*** Opening of Task inputs ***
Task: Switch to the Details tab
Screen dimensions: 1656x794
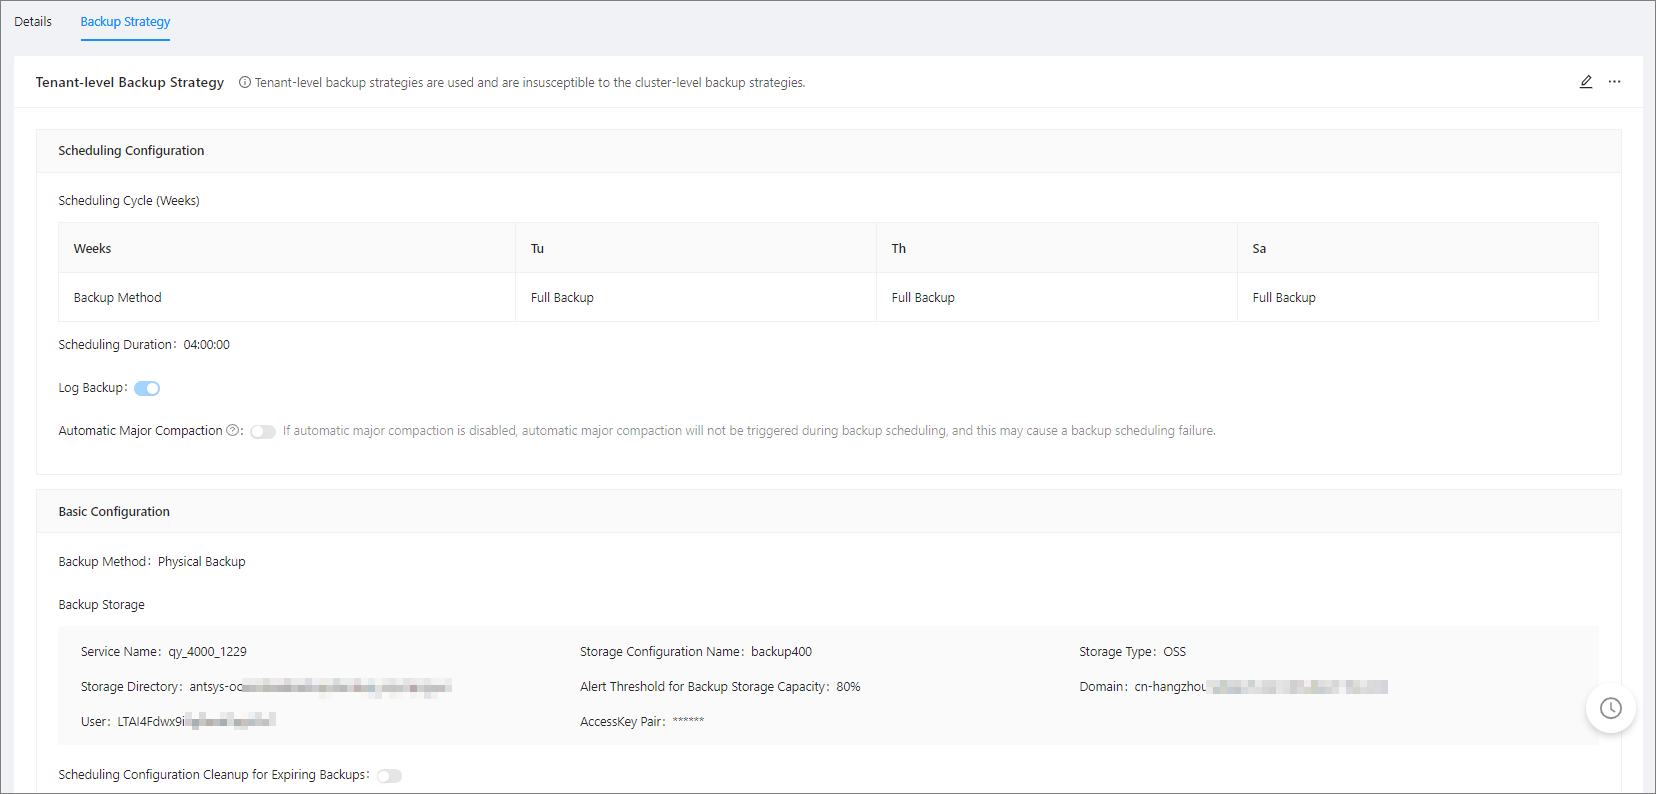Action: (x=33, y=22)
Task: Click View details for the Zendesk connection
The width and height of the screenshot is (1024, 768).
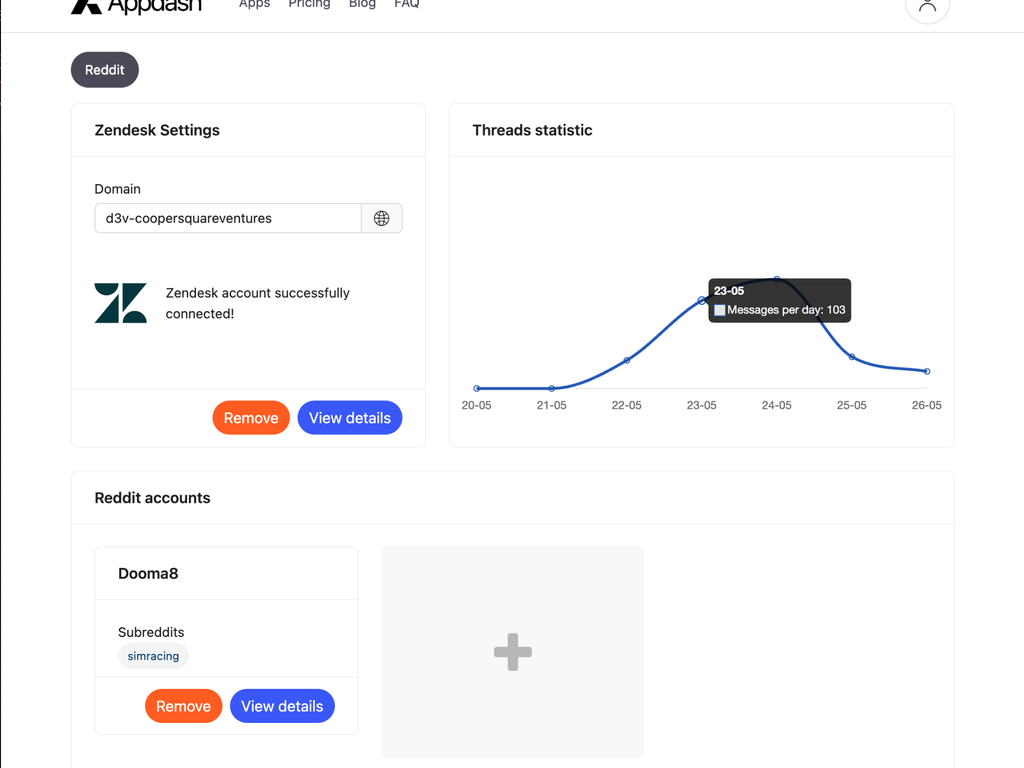Action: point(349,417)
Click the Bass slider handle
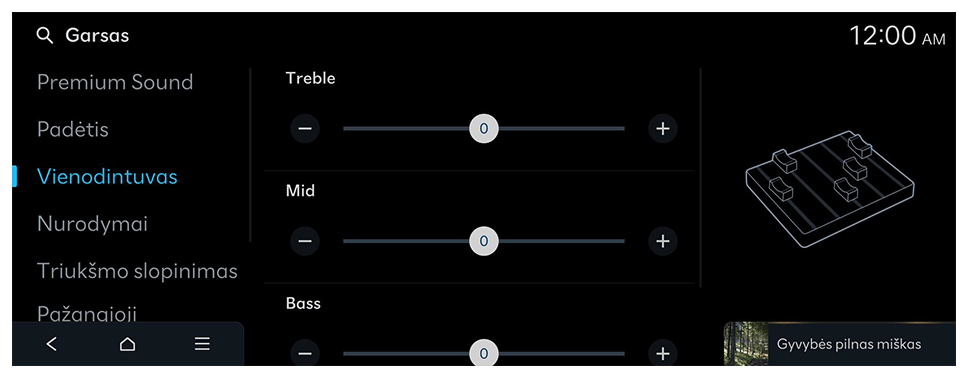 coord(484,353)
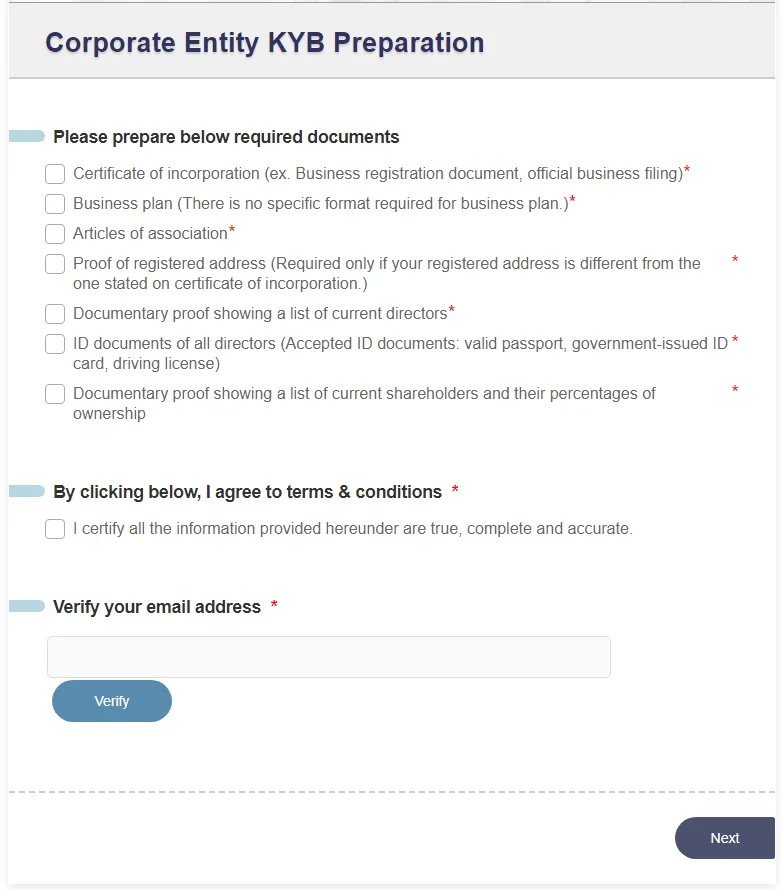The height and width of the screenshot is (890, 782).
Task: Click the 'By clicking below, I agree' heading text
Action: [247, 492]
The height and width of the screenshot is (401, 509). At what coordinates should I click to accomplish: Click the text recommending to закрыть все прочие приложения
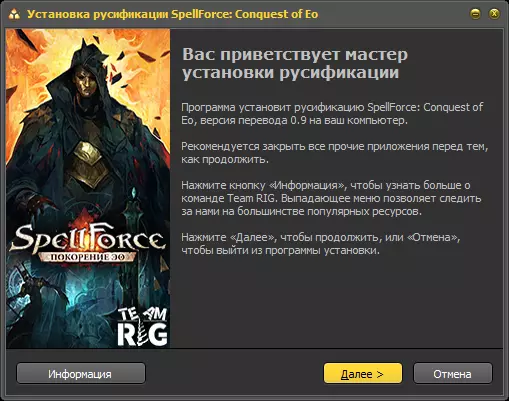pyautogui.click(x=335, y=153)
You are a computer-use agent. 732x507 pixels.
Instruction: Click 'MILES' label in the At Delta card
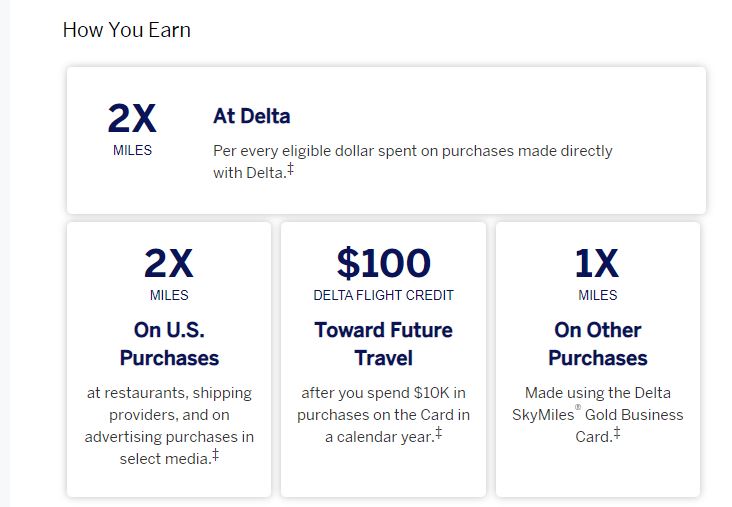132,151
*** Close of Task inputs ***
- What the exercise asks
Pictures included in the data should be dropped; everything else must be repeated exactly.

- Response
Task: Switch to the Details tab
Screen dimensions: 1656x794
Action: (x=33, y=22)
Task: Click View details for the Zendesk connection
The width and height of the screenshot is (1024, 768).
Action: point(349,417)
Click the Bass slider handle
 coord(484,353)
The height and width of the screenshot is (890, 782).
Task: Click the 'By clicking below, I agree' heading text
Action: [247, 492]
The height and width of the screenshot is (401, 509). At what coordinates should I click to accomplish: Click the text recommending to закрыть все прочие приложения
pyautogui.click(x=335, y=153)
You are a computer-use agent. 732x507 pixels.
Instruction: Click 'MILES' label in the At Delta card
132,151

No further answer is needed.